Texto citado:
---*---
ABDPro #17 - Repensando o efeito suspensivo dos embargos à execução fiscal - Por Antonio Carlos F. de Souza Júnior

24/01/2018

Introdução 

A edição do CPC-2015 reascendeu o debate sobre a necessidade de promover uma reforma na Lei de Execuções Fiscais (Lei nº 6.830/1980). Inclusive, recentemente, a Procuradoria-Geral da Fazenda Nacional elaborou um Anteprojeto de Lei de Execução Fiscal, o qual seria apresentado como um substitutivo ao Projeto de Lei nº 2.412/2007 e seus respectivos apensos.

Paralelamente, a comunidade acadêmica também tem debatido sobre o conteúdo de uma possível reforma da atual Lei de Execuções Fiscais ou até mesmo a edição de uma nova lei integralmente remodelada.

Neste contexto, o presente trabalho possui o escopo de apresentar resumidamente a nossa proposta de reformulação normativa dos embargos à execução fiscal[1].  

A proposta terá como pilar teórico a ideia de que o processo (tributário – administrativo ou judicial) é uma instituição de garantia, delineada na Constituição Federal, e não apenas um elemento instrumental do poder estatal[2].

Por outro lado, não estamos alheios às dificuldades encontradas pelos órgãos da administração tributária para satisfação dos seus créditos, especialmente na seara da execução judicial conforme atesta o estudo empírico “Justiça em Números” do Conselho Nacional de Justiça[3].

É justamente por isso que a proposta a seguir apresentada tenta prestigiar a necessidade de concretizar os postulados constitucionais inerentes ao processo (devido processo legal e prestígio ao contraditório) e, ao mesmo tempo, laborar a favor da eficiência da cobrança do crédito fiscal.

1. Efeito suspensivo dos embargos à execução

A alteração promovida pela Lei nº 11.382/2006 impactou o regime de concessão do efeito suspensivo dos embargos à execução fiscal. Ao passo que a legislação permitiu a oposição de embargos à execução sem penhora prévia, o efeito suspensivo automático deixou de existir com a revogação do art. 739 do CPC/1973.

Destarte, houve a inclusão do art. 739-A do CPC/1973 que delegou a atribuição de efeito suspensivo ao julgador quando presente os seguintes requisitos: i) relevantes fundamentos; ii) o prosseguimento da execução possa causar ao executado grave dano de difícil ou incerta reparação e iii) garantia da execução por penhora, depósito ou caução.

O modelo também foi mantido no CPC/2015, consoante pode ser observado no art. 919, o qual possui redação semelhante ao art. 739-A do CPC/1973. Não obstante, entendemos que as particularidades da execução fiscal e alguns avanços trazidos no CPC/2015 exige que o regime de efeito suspensivo dos embargos à execução fiscal seja aperfeiçoado.

Uma alternativa viável é a criação de um rol de hipóteses (taxativas), com modalidades de efeito suspensivo automático e modalidades que dependem de deferimento judicial, mediante o preenchimento de requisitos legais.
---*---
Dados fornecidos:
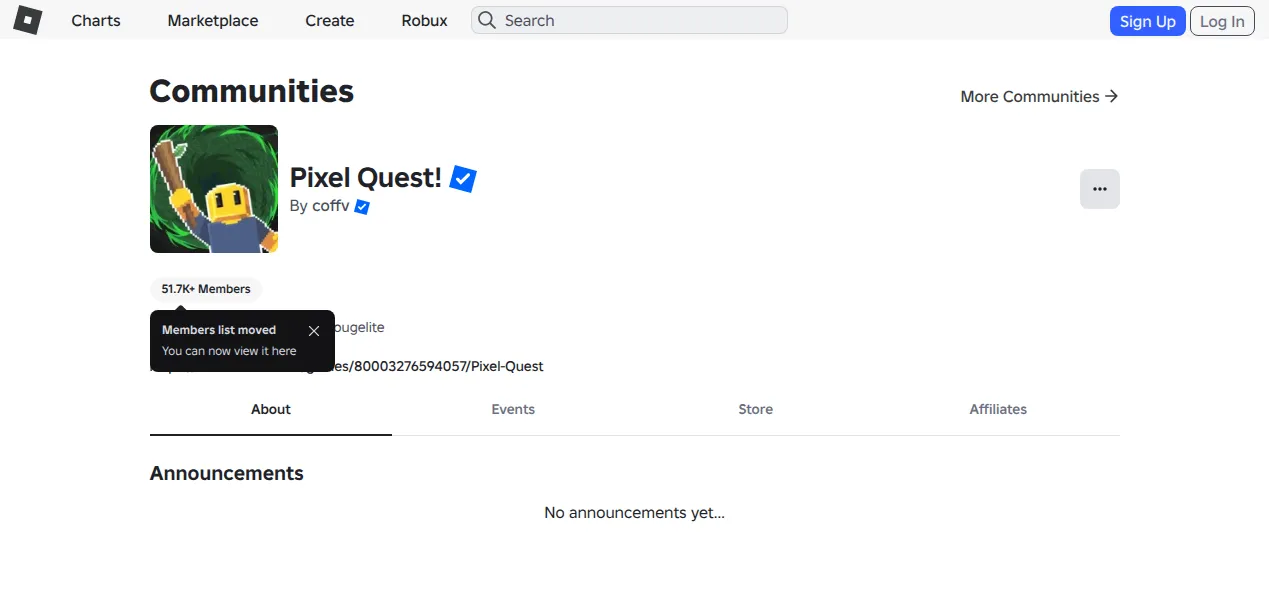Dismiss the Members list moved tooltip
This screenshot has height=597, width=1269.
(314, 330)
---*---
O que se pede: Por favor, transcreva sem alterações o trecho do texto sobre o efeito suspensivo dos embargos à execução fiscal que vai desde "Paralelamente, a comunidade" até "Nacional de Justiça[3].".

Resultado do exercício:
Paralelamente, a comunidade acadêmica também tem debatido sobre o conteúdo de uma possível reforma da atual Lei de Execuções Fiscais ou até mesmo a edição de uma nova lei integralmente remodelada.

Neste contexto, o presente trabalho possui o escopo de apresentar resumidamente a nossa proposta de reformulação normativa dos embargos à execução fiscal[1].  

A proposta terá como pilar teórico a ideia de que o processo (tributário – administrativo ou judicial) é uma instituição de garantia, delineada na Constituição Federal, e não apenas um elemento instrumental do poder estatal[2].

Por outro lado, não estamos alheios às dificuldades encontradas pelos órgãos da administração tributária para satisfação dos seus créditos, especialmente na seara da execução judicial conforme atesta o estudo empírico “Justiça em Números” do Conselho Nacional de Justiça[3].